Gilgo Beach suspect Rex Heuermann reads about his case in newspapers and refuses visit requests from true-crime fans
- Gilgo Beach suspect Rex Heuermann has been in jail since July on charges of killing three women.
- The New York Times reported Heuermann receives visit requests from true-crime fans and journalists.
The man suspected of killing at least four women whose remains were later found buried on a Long Island beach has spent much of his time behind bars reading about his case and refusing visit requests from journalists and true-crime fans, according to the Suffolk County sheriff.
Rex Heuermann, 59, has been in the Suffolk County jail since July. He is charged with the murders of three women who went missing in 2009 and 2010 and has pleaded not guilty to all counts.
Sheriff Errol Toulon gave The New York Times insight into Heuermann's daily routine in jail. Toulon said Heuermann is often brought to a secluded section of the exercise yard for an hour at a time, where he walks laps alone. The Times also reported that Heuermann reads books from the jail's library and watches a TV controlled by jail guards outside his cell.
According to the Times, Heuermann has not received any visits from his wife and children.
Authorities are far from finished with their investigation into the Gilgo Beach homicides — in total, 11 victims' remains have been found at or near the Gilgo Beach area. Just in August, investigators identified one of the victims as Karen Vergata, who disappeared in 1996, though authorities have not said whether Heuermann is suspected in her death.

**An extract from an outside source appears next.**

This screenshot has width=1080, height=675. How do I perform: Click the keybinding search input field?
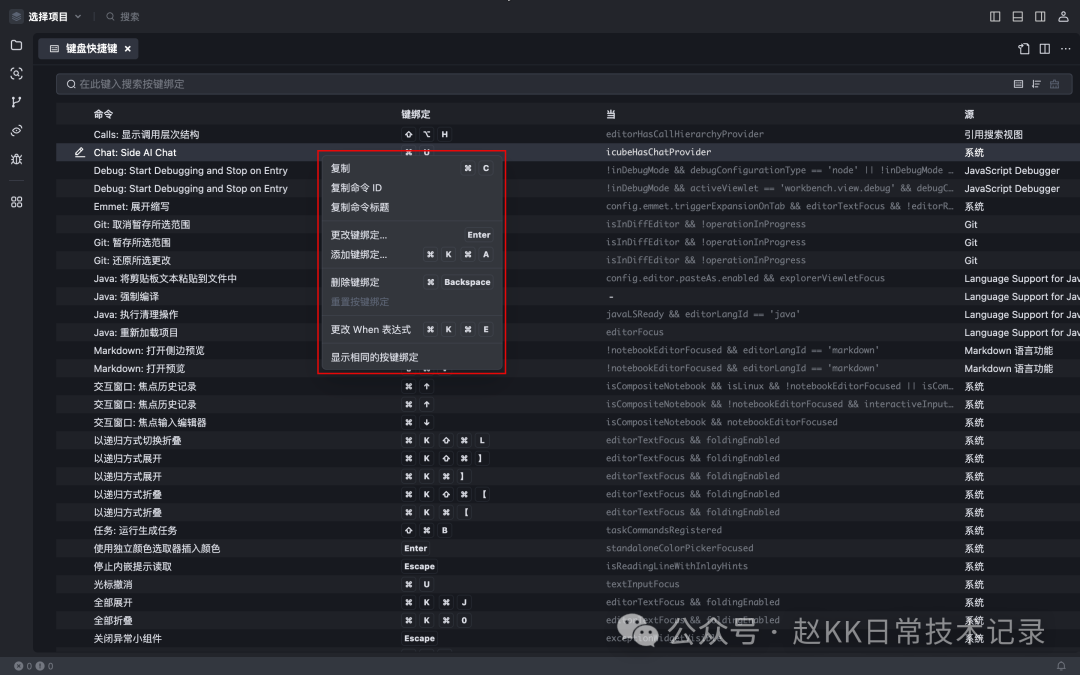click(500, 84)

The Times reported that investigators have been interviewing female jail inmates in Long Island who have previously worked as escorts. All three Gilgo Beach victims Heuermann has been charged with killing were escorts, and authorities suspect that Heuermann may have frequented many sex workers in Suffolk County.
The county's district attorney, Ray Tierney, even said during a July press conference that authorities moved quickly to arrest Heuermann once they realized he was seeing escorts and potentially endangering them.
"We learned the defendant was using these alternate identities and alternate instruments to continue to patronize sex workers, which, of course, made us very nervous," Tierney said.
In the months since Heuermann's arrest, jail officials have interviewed about 120 female inmates so far — 10 of whom have said they encountered Heuermann in various ways, the Times reported. According to the newspaper, some received online date requests from Heuermann, and others met up with him in person.
Toulon told the Times that two of those 10 women reported having frightening intimate encounters with Heuermann, though neither were injured.
Heuermann's defense attorney did not immediately respond to a request for comment from Insider.